I mean you’d be better off, you’d honestly be better off, just the first person you see on the street or in the pub and saying “Look, you’re going to be an MP for a constituency”, they will be better than Esther McVey.

By the way, that’s something I really believe. If you randomly chose individuals and you made them MPs and then they had to form parties and alliances over a period of time, I genuinely believe they would do a better job than than the House of Commons. I know people are going to get upset with me. That’s not anti-politics left populism. It’s called sortition. It used to be the basis of Athenian democracy. I’m saying that it would be superior, with women involved and no slave class. I do genuinely believe it would give us better MPs than the caliber we have right now.

Sortition in New Zealand

A 2022 talk by Prof. Matheson Russell from the University of Auckland, New Zealand, makes the standard case for sortition. Such presentations emphasize amiablity and “empirical findings” at the expense of political power and scientific rigor.

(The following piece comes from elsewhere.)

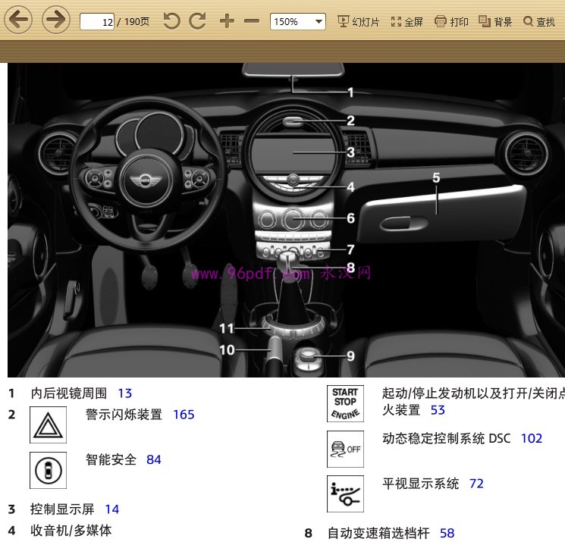Viewport: 565px width, 542px height.
Task: Follow page link 165 for 警示闪烁装置
Action: click(x=184, y=415)
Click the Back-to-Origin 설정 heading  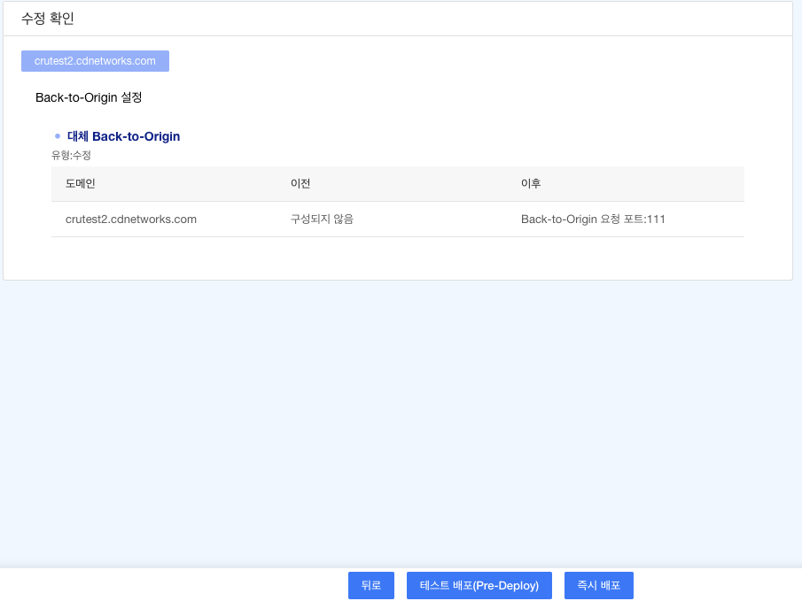(89, 96)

“Sortition might be the only way”

Reddit user “totalialogika” wrote the text below in the Reddit r/PoliticalScience forum. The commenters on that forum dismissed the text with various versions of “Sir, this is a political science sub. Please go rant somewhere else”. This raises the question of what makes a certain text a piece of “political science” as opposed to “a rant”. Is it merely that the style needs to conform to certain customs, or is there more to it than that?

Sortition might be the only way

We need to rely on Jury Duty rule to eliminate corrupt and sociopathic politicians, especially those who make a career out of their rhetoric.

And for those who claim “expertise” and “experts” are the only thing that can rule. It is expertise to pervert the rule of law and to promote special interests and experts versed in hollow promises and empty talk meant to address emotional and not rational responses from the denizens.

The degeneration of today’s political system in America is the symptom of how inadequate is an archaic system setup by a few million settlers at the 18th Century for the interests of a patriarchal racist and male dominated country, and now inadequate to serve the need of a 350 million people strong superpower. There were of course attempts at putting lipstick on the pig i.e Civil Rights reforms and more access for minorities and women, but those are as ineffectual and “for show”.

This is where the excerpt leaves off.